If you look towards the sky later tonight, you might catch some shooting stars: the peak of the Geminids meteor shower.
The phenomenon is expected to flash across the sky tomorrow night as well. While they’re slightly less well-known than the August Perseids partially due to the cold weather, the Geminids are one of the strongest meteor showers to arrive every December, according to Diana Hannikainen, observing editor at Sky & Telescope.
To catch this year’s show, head outside after dark, ideally after the moon sets at 10:30 p.m. local time (with dark skies, it will be easier to see the fainter, more frequent meteors). Allow your eyes about 20 to 30 minutes to adjust to the darkness, and look up to take in as much of the sky as possible.
The streaks you’ll see are actually debris soaring behind the rocky object 3200 Phaethon, which circles the sun every 1.4 years. When the pieces hit the Earth’s atmosphere—at speeds around 22 miles per second—the debris burns up, leaving a fiery trail.
The radiant, or apparent source of the meteor shower, is near the bright star Castor in the constellation Gemini, Sky & Telescope reports. This point will be at its highest at 2 a.m.
Under perfect conditions, one should theoretically be able to see up to 100 meteors per hour at this time, NASA said. In reality, even those in rural areas will probably see one per minute. In suburban areas, where there’s likely more light pollution, observers should be able to spot roughly 30 to 40 meteors per hour.
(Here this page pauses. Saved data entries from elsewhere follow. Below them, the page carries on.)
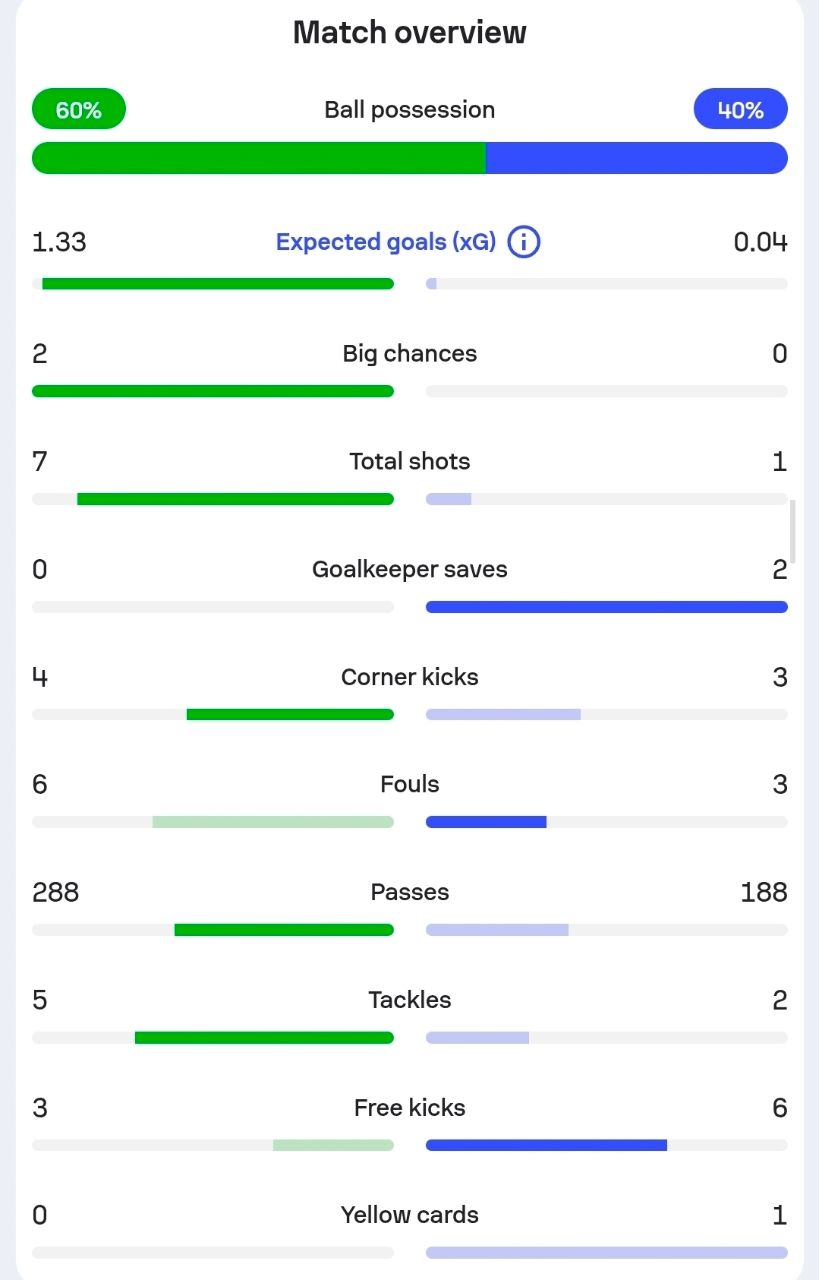Select the Tackles stat label

[x=409, y=1000]
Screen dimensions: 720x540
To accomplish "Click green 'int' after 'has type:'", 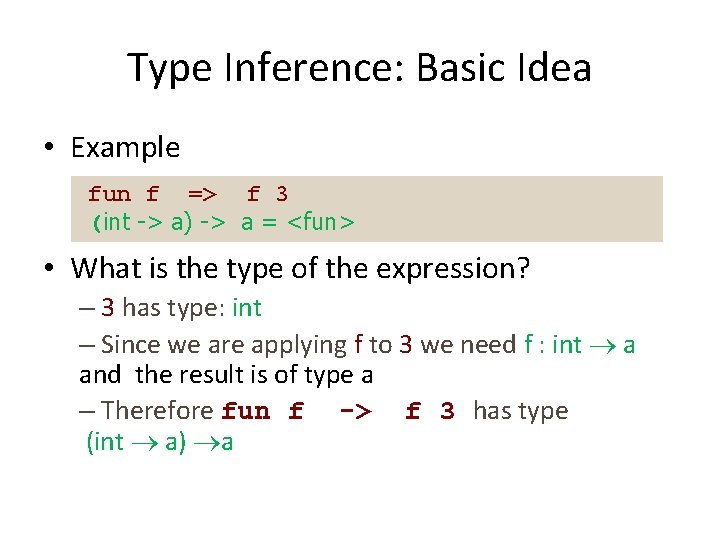I will coord(246,308).
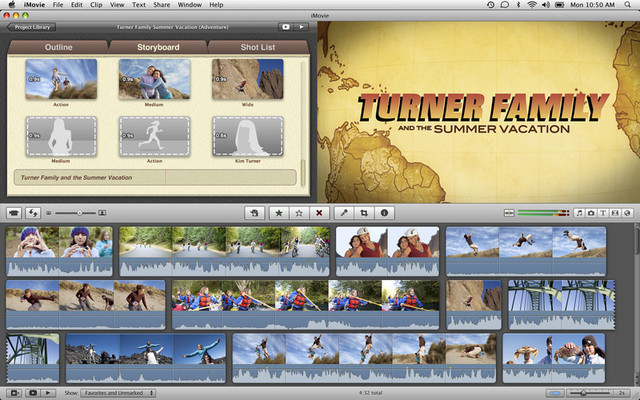The height and width of the screenshot is (400, 640).
Task: Click the swap events and projects button
Action: click(x=33, y=213)
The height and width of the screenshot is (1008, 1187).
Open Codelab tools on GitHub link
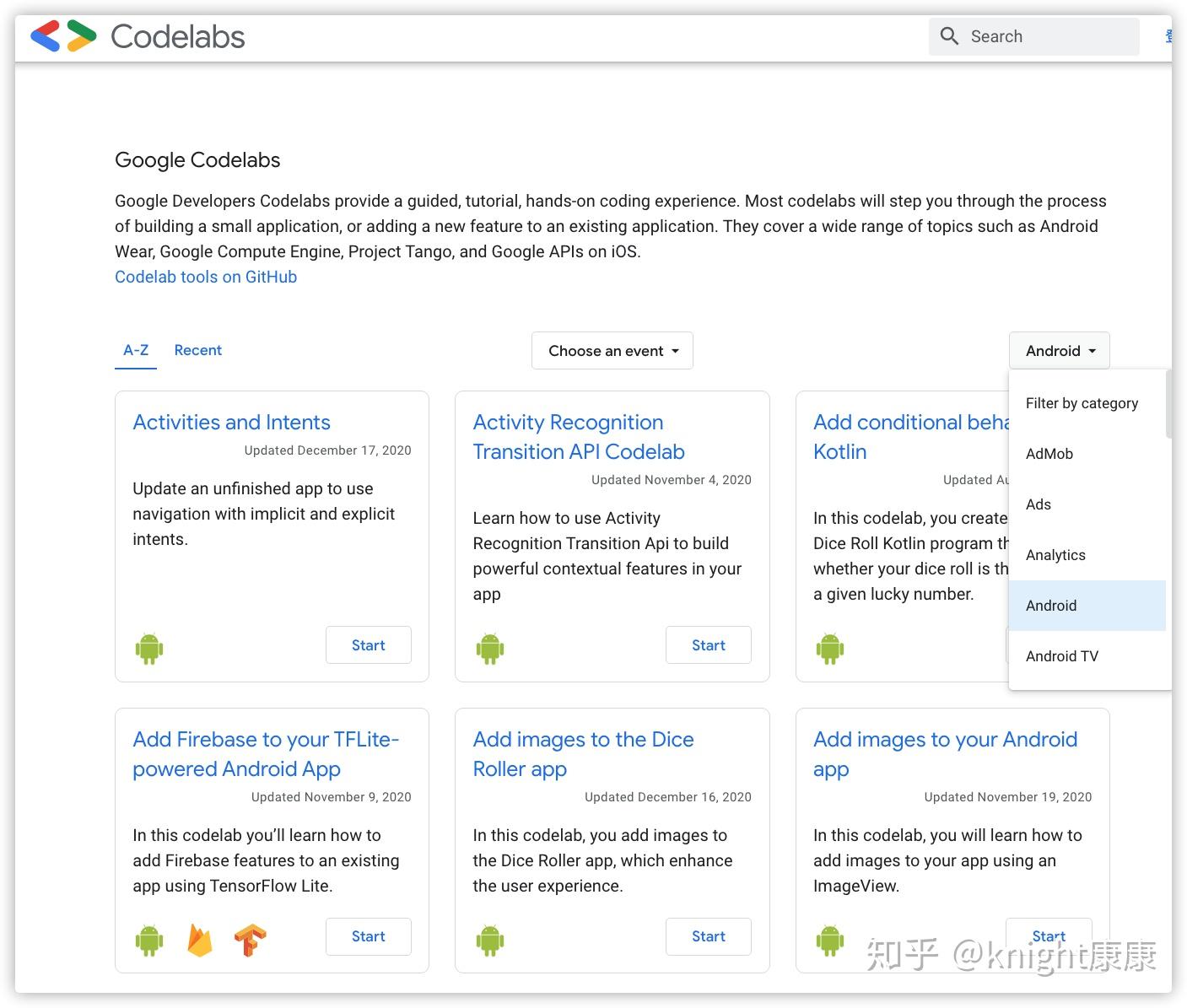[206, 277]
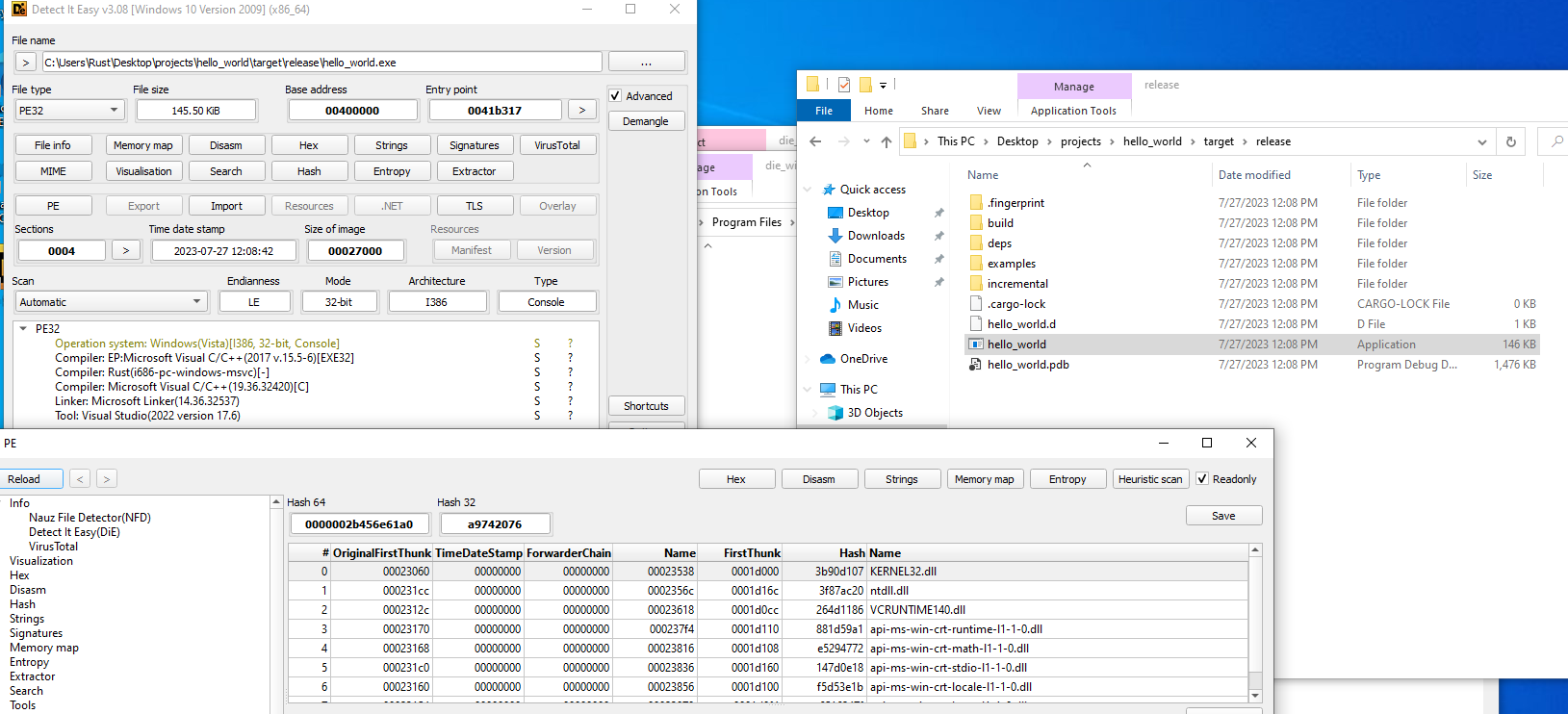Switch to the View ribbon tab
Image resolution: width=1568 pixels, height=714 pixels.
click(x=989, y=111)
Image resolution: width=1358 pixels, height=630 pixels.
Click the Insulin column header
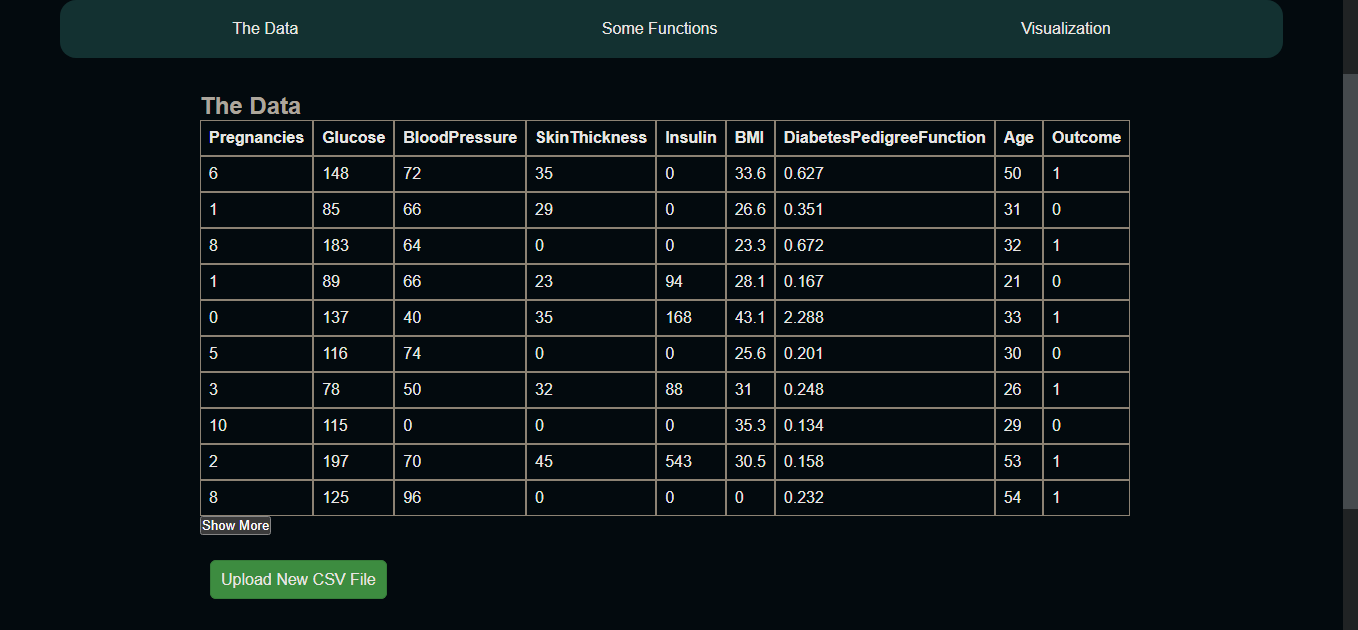tap(690, 137)
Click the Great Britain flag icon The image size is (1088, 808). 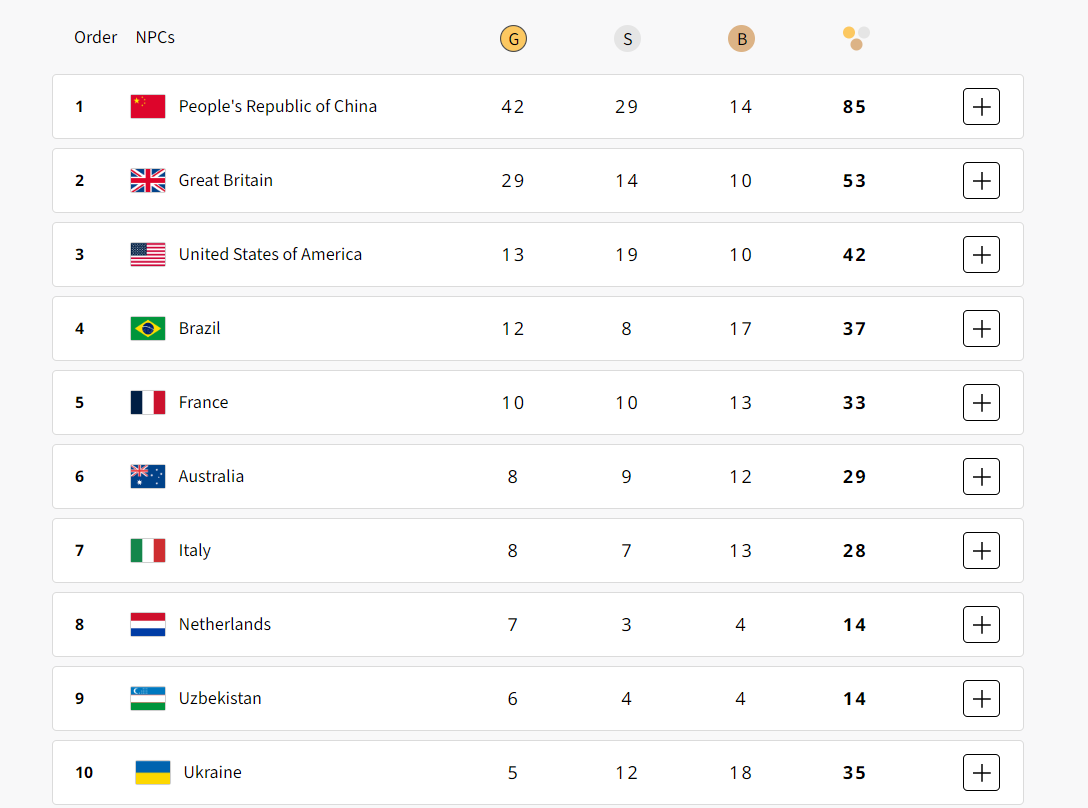[x=148, y=180]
And, unfortunately for the urbanites, city lights will likely drown out most of the Geminids.
If you can’t stay up until 2 a.m., Sky & Telescope reports the Earth will pass through the thickest part of 3200 Phaethon’s debris, with the most potential for meteors, around 7:30 a.m. eastern time on Friday. If that’s still too early, you should be able to catch a few meteors any time after dark, particularly after the moon sets.
If you’re trying to catch a glimpse of some faint meteors past peak, keep an eye out for Comet 46P/Wirtanen as well. The comet will pass very close to Earth around 8 a.m. EST this Sunday, according to Space.com and should be visible to the naked eye.